Your instructions -
Could you repeat the items from the line holding "The image size is (1456, 828)." through the line holding "pos(1061,554)", inclusive, switching "green" to "red" and leaving everything else unchanged?

Given entries -
◇ ◇ ◇

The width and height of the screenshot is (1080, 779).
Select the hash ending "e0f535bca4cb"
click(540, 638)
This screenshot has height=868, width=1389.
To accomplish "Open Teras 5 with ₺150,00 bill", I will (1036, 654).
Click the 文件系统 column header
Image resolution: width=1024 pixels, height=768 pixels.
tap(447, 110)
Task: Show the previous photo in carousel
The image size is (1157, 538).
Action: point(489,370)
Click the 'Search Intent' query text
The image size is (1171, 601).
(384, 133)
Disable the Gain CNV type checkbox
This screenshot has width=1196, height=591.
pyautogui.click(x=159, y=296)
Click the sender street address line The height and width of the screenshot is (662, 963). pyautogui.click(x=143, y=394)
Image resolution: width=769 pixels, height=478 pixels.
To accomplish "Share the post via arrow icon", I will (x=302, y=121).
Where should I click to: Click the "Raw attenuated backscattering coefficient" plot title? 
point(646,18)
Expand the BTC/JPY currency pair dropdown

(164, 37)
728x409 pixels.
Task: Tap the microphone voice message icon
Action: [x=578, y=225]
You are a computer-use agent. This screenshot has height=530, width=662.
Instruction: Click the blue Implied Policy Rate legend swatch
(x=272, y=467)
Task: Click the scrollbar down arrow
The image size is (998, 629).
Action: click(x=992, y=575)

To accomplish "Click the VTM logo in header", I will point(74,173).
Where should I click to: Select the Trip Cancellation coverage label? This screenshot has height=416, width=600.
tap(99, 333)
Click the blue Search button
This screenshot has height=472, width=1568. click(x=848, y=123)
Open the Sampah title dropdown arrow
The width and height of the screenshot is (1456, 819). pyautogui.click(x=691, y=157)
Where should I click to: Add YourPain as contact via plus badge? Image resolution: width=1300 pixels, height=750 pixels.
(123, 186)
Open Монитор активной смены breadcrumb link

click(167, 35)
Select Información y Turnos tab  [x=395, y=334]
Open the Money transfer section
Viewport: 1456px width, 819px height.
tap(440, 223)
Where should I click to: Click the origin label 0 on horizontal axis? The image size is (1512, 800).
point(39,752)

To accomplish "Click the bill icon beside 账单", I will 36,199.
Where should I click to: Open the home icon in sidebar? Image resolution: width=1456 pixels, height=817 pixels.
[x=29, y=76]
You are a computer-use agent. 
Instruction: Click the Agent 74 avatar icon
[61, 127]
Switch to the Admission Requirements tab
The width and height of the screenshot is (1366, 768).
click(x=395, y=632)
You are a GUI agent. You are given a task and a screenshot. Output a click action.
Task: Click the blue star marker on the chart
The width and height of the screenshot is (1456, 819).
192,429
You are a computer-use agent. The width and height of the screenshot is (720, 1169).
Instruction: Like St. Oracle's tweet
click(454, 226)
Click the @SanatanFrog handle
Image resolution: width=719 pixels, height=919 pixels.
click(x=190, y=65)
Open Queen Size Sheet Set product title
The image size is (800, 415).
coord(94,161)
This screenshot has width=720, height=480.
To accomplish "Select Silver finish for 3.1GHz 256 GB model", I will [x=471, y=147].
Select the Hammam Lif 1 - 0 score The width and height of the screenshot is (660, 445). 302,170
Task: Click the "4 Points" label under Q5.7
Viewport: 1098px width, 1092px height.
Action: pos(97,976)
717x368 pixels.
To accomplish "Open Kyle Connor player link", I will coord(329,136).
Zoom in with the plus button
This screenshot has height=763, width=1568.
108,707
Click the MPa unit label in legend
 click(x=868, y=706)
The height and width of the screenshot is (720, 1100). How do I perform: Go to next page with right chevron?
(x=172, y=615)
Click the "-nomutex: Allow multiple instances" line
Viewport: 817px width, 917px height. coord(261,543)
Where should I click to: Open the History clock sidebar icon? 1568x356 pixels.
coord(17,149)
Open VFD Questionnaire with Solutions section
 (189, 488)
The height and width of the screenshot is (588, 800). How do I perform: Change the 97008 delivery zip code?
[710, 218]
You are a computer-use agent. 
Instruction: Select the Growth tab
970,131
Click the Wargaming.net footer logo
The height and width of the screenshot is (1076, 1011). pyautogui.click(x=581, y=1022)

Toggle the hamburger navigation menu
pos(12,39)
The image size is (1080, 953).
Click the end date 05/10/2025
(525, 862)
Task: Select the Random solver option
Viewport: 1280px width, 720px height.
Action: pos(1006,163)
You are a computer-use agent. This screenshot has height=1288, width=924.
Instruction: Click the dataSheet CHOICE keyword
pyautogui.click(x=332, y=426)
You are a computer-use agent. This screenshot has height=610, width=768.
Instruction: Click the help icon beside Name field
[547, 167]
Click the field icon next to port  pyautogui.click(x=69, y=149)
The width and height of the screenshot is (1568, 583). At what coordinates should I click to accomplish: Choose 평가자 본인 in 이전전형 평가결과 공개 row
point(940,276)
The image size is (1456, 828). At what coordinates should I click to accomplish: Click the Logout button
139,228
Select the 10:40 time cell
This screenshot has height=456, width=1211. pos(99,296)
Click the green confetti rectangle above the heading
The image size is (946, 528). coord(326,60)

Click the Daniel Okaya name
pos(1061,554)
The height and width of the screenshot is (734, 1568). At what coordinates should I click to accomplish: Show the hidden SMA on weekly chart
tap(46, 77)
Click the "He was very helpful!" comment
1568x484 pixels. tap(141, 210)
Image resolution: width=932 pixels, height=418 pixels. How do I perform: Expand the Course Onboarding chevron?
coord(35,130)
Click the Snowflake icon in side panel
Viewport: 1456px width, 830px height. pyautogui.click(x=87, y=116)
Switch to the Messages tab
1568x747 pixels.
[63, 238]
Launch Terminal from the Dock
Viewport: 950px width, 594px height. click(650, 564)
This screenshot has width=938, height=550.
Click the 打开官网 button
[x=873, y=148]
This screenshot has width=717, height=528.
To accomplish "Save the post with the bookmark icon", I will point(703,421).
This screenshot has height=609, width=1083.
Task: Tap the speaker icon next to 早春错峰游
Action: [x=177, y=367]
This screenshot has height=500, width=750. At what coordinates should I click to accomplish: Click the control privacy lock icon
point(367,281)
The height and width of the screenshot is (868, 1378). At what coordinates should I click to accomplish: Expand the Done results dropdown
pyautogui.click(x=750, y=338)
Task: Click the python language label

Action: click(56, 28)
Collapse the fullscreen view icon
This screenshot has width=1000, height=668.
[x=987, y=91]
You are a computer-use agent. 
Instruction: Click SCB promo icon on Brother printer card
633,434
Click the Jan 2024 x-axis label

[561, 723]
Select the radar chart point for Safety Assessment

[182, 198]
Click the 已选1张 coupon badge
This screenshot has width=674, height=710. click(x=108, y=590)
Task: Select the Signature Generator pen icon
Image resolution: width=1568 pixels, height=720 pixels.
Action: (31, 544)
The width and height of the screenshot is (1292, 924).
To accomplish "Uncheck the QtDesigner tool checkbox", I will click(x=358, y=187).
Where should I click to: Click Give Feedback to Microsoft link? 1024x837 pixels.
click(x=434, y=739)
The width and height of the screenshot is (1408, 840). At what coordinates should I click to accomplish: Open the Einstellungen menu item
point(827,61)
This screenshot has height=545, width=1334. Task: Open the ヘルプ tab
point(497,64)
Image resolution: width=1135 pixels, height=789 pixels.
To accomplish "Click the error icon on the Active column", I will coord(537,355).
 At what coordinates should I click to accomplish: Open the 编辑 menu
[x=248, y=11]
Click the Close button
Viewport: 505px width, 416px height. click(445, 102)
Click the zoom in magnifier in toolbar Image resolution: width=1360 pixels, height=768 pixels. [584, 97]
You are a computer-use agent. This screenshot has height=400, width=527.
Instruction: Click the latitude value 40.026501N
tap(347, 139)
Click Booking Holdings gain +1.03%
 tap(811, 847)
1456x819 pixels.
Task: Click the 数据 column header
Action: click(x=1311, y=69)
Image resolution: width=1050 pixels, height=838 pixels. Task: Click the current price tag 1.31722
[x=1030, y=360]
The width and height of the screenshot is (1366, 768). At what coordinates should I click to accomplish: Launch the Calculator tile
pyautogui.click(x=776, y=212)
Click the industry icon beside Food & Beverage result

◇ ◇ ◇

Written solution -
The image size is (1456, 828). At what coordinates should I click to accomplish: Click the Logout button
139,228
Select the 10:40 time cell
This screenshot has height=456, width=1211. pos(99,296)
Click the red confetti rectangle above the heading
The image size is (946, 528). coord(326,60)

Click the Daniel Okaya name
pos(1061,554)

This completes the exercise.